Well, choline is a macronutrient that is essential for liver function, normal brain development, nerve function, muscle movement, supporting energy levels and maintaining a healthy metabolism. Basically, it plays a part in several important processes within the body that are carried out hundreds of times, every.single.day.
Wanna know why you haven’t heard much about it? Because back in the day, it was guilty by association of being friends with cholesterol. Up until recently, cholesterol was a bad thing. Now it’s back in everyone’s popular book, and choline is making it’s appearance again.
It’s a mega important macronutrient for pregnant and breastfeeding mamas, as it playings an important role in the fetal development of the brain and nervous system. Because infants require such a high amount of choline to support the development of their nervous systems, choline is naturally present in breast milk … however, with that being said, the presence of choline in breast milk is directly related to the mom’s dietary intake.
Choline is needed to properly transport fat from the liver to cells throughout the body.
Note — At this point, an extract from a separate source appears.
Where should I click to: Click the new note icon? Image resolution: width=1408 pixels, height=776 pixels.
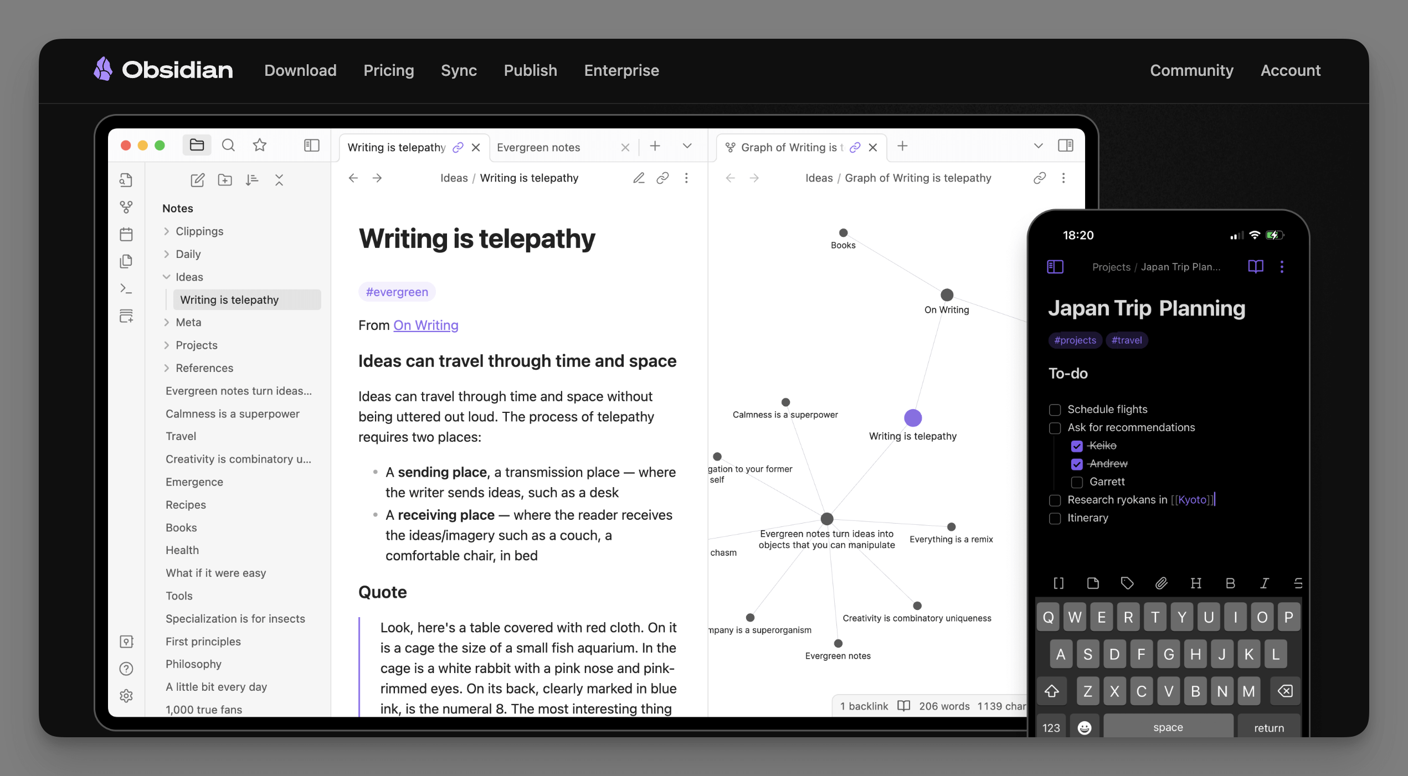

A benefit of choline is cleansing the liver because choline is partially responsible for keeping the liver clear from fat buildup that can accumulate and cause harm. Choline plays a part in transporting both cholesterol and triglycerides, two forms of important fats, from the liver to other parts of the body where they are needed.
It also helps to improve mental energy, focus and concentration, which are all important for physical activity and athletic performance. Choline can also be beneficial in improving energy levels, mood, sleep cycles, and recovery time following strenuous activity (like a REBEL class!).
Additionally, choline is used in muscle nerve functioning and may be useful in preventing fatigue and muscle aches or pains following exercise. Every time a muscle moves within the body, choline is needed to activate the neurotransmitter acetylcholine, which sends chemical signals to muscles and makes them mobile.
Basically, you need it. It’s essential. And recent studies have shown that a large portion of American adults do not get enough choline in their diets.
That’s where we can help! While you can support with choline intake with supplements, choline does exist naturally in many foods. Here are our favs:
Eggs: ever wonder why eggs are referred to as brain food? Because they pack a punch of choline in such a little package! The yolks are where the choline is present, so give up your egg white omelets and include the whole dang egg.
Salmon: another classic brain food. It contains high levels of choline PLUS all those healthy Omega-3 fatty acids that we’re always talking about.
Cruciferous vegetables: cauliflower, cabbage, bok choy, and broccoli all contain decent amounts of choline. Eat ‘em raw or steam them and throw some grass-fed butter on them.
Grass-fed, raw dairy: always the healthier option, raw dairy products haven’t been subject to pasteurization, so all of the fragile nutrients - choline - are kept intact.